Goal of the exercise: Your copy of the data below must be exact and must leave out all pictures.

☆ ☆ ☆ ☆

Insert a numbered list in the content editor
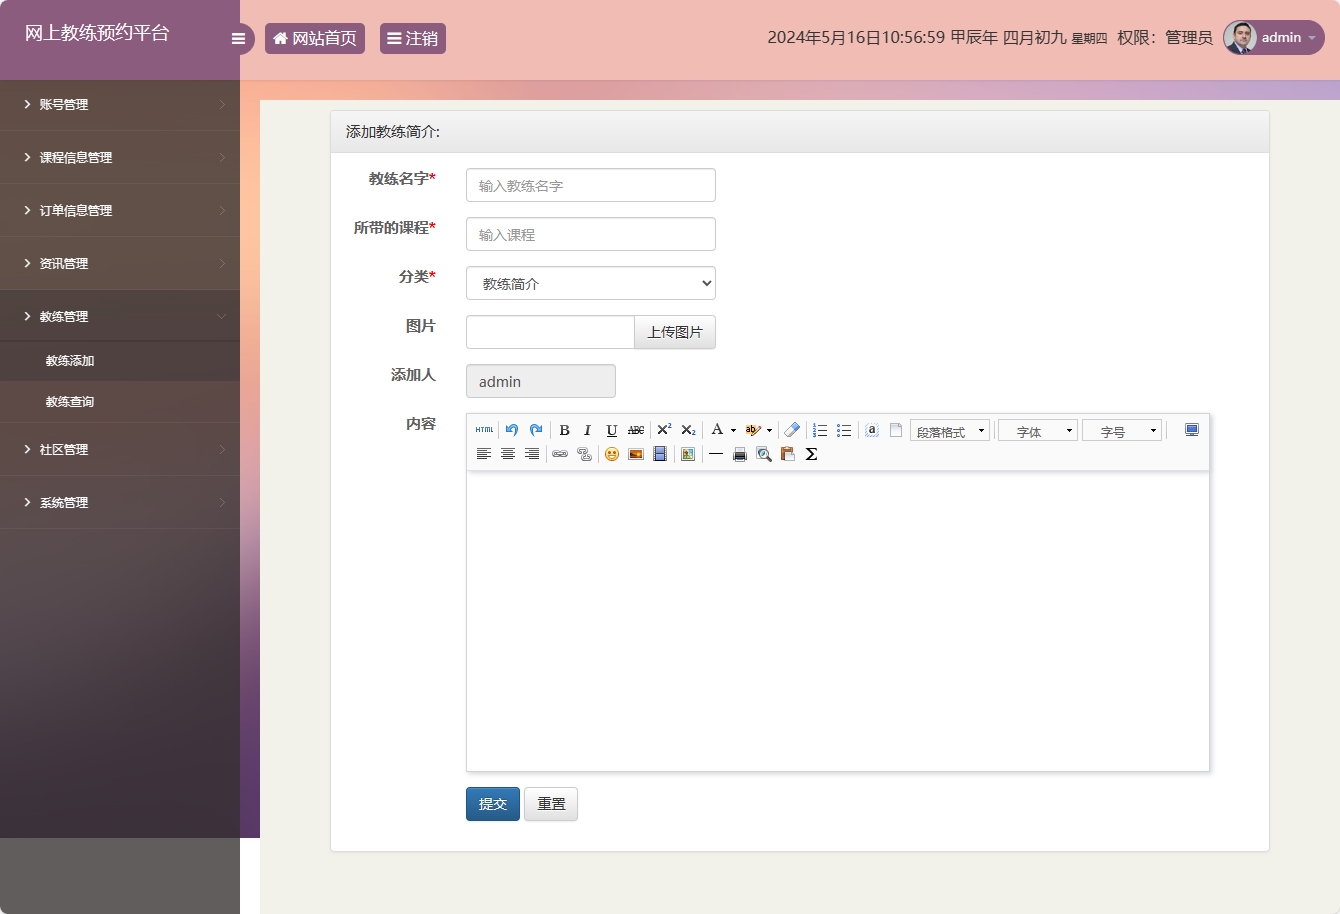 click(x=820, y=429)
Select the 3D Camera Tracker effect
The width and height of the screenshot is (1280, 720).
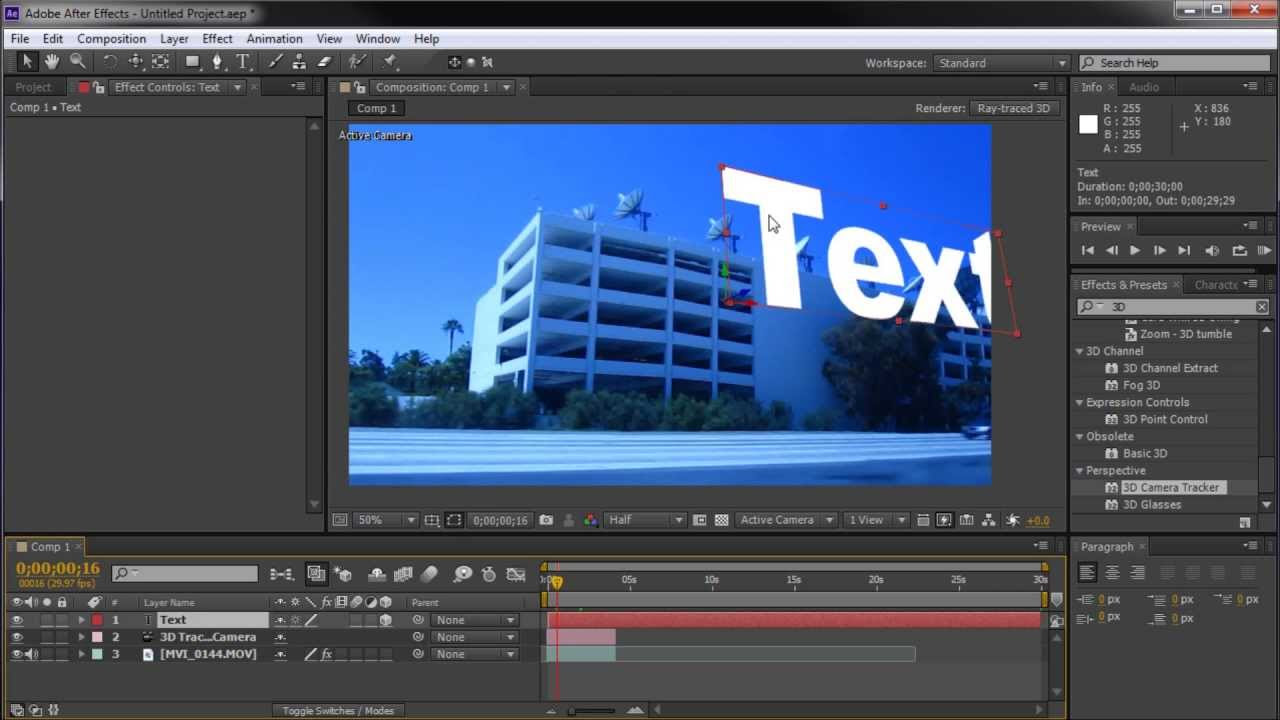coord(1170,487)
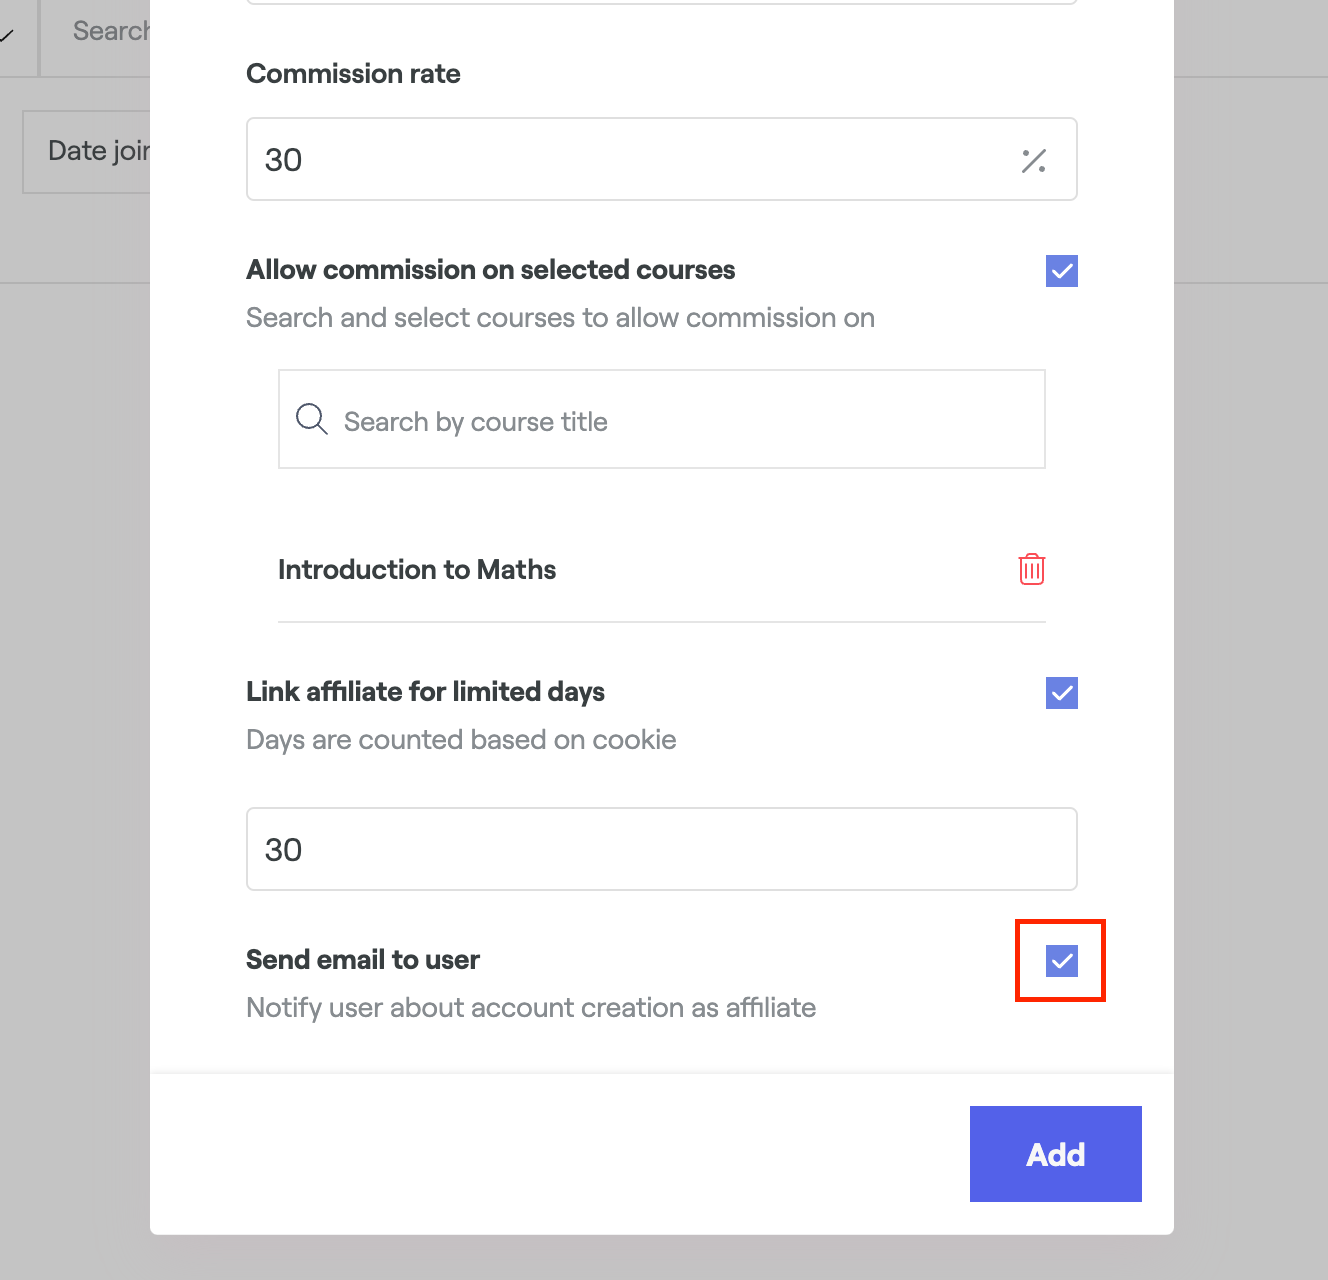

☆ ☆ ☆ ☆

Exercise solution:
Insert a numbered list in the content editor
 click(x=820, y=429)
Select the 3D Camera Tracker effect
The width and height of the screenshot is (1280, 720).
coord(1170,487)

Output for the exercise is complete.